Saakashvili Opponent Charged in Coup Plot

TBILISI, Georgia -- Georgian prosecutors on Thursday charged one of President Mikheil Saakashvili's most powerful opponents, Badri Patarkatsishvili, with plotting a coup and attempting to organize a terrorist attack.

The move, just days after Saakashvili won a presidential election the opposition said was rigged, could sideline the flamboyant tycoon from Georgian politics.

"Patarkatsishvili should come to the Prosecutor General's Office," Khatuna Tskhvediashvili, a spokeswoman for the prosecutor general, said by telephone.

She said the businessman's personal bank account had been frozen.

Patarkatsishvili, who left Georgia after mass opposition protests late last year, is currently in London, one of his advisers said.

The adviser declined to make any immediate comment when asked about the charges, which come after Saakashvili won the Jan. 5 presidential election he called after crushing opposition protests in November.
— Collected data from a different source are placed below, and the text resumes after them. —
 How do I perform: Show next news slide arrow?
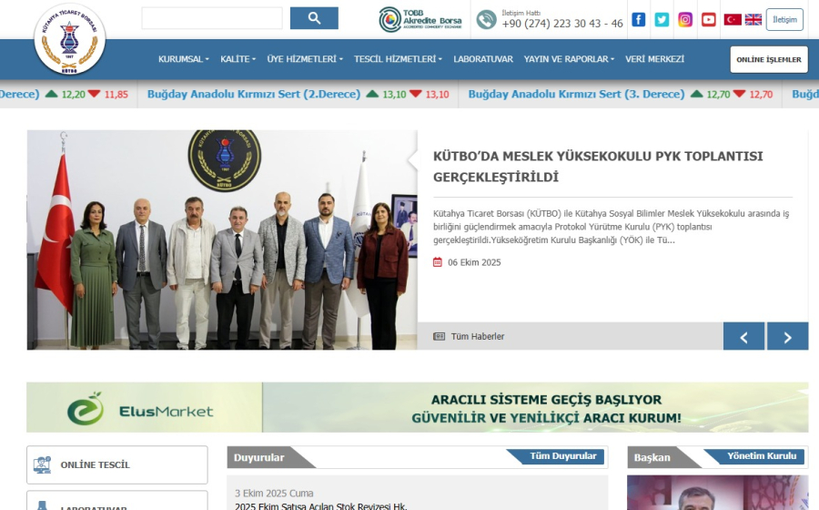click(x=787, y=336)
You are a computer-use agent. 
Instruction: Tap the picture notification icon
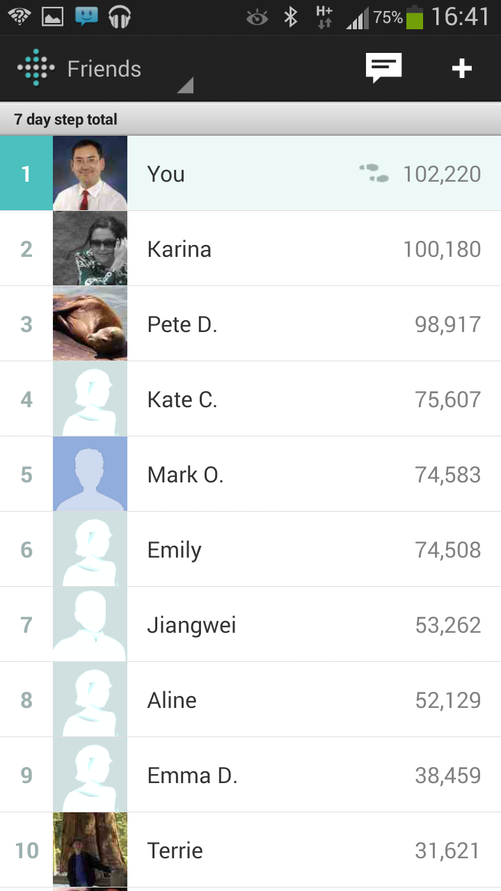[53, 17]
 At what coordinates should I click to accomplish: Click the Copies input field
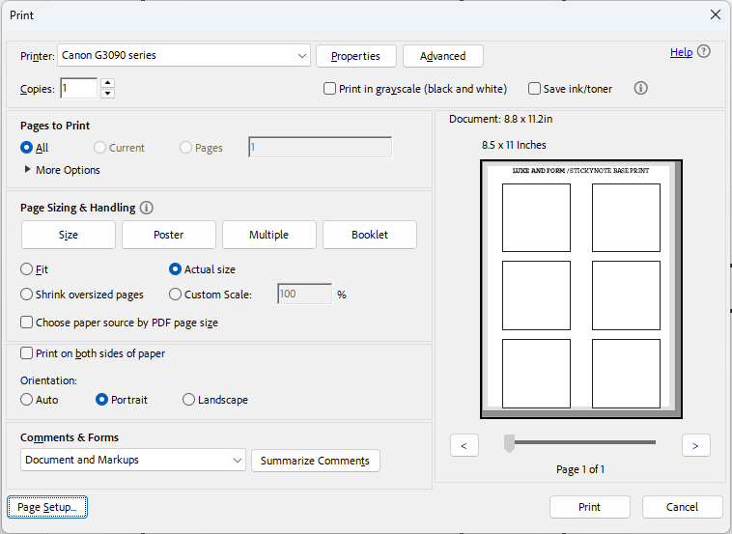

Patarkatsishvili, who ran against Saakashvili and won about 7 percent in last week's election, has previously accused the Georgian government of fabricating criminal charges to increase political pressure on him and his associates.

He has accused Saakashvili of pushing Georgia into dictatorship, a claim dismissed by Saakashvili's advisers.

The charges are related to an audio recording, broadcast on Georgian television, in which a man whose voice sounds like that of Patarkatsishvili can be heard offering a $100 million bribe to senior Interior Ministry official Irakly Kodua.

The man in the recording said he wanted Kodua to arrest Interior Minister Vano Merabishvili and go on television alleging that the authorities had asked him to rig the results of the election.

Patarkatsishvili has not confirmed if his is the voice in the recording. Kodua said he had reported the conversations to the authorities.

A businessman who earned a fortune in Moscow as the Soviet Union crumbled, Patarkatsishvili initially supported Saakashvili when he came to power in 2003 on the back of the Rose Revolution protests.

But Patarkatsishvili later turned against him and played a key role in bankrolling the opposition, which he has said he will continue to finance. He has had ties to self-exiled Russian businessman Boris Berezovsky.

Western monitors have said the Jan. 5 poll was slightly flawed but still competitive.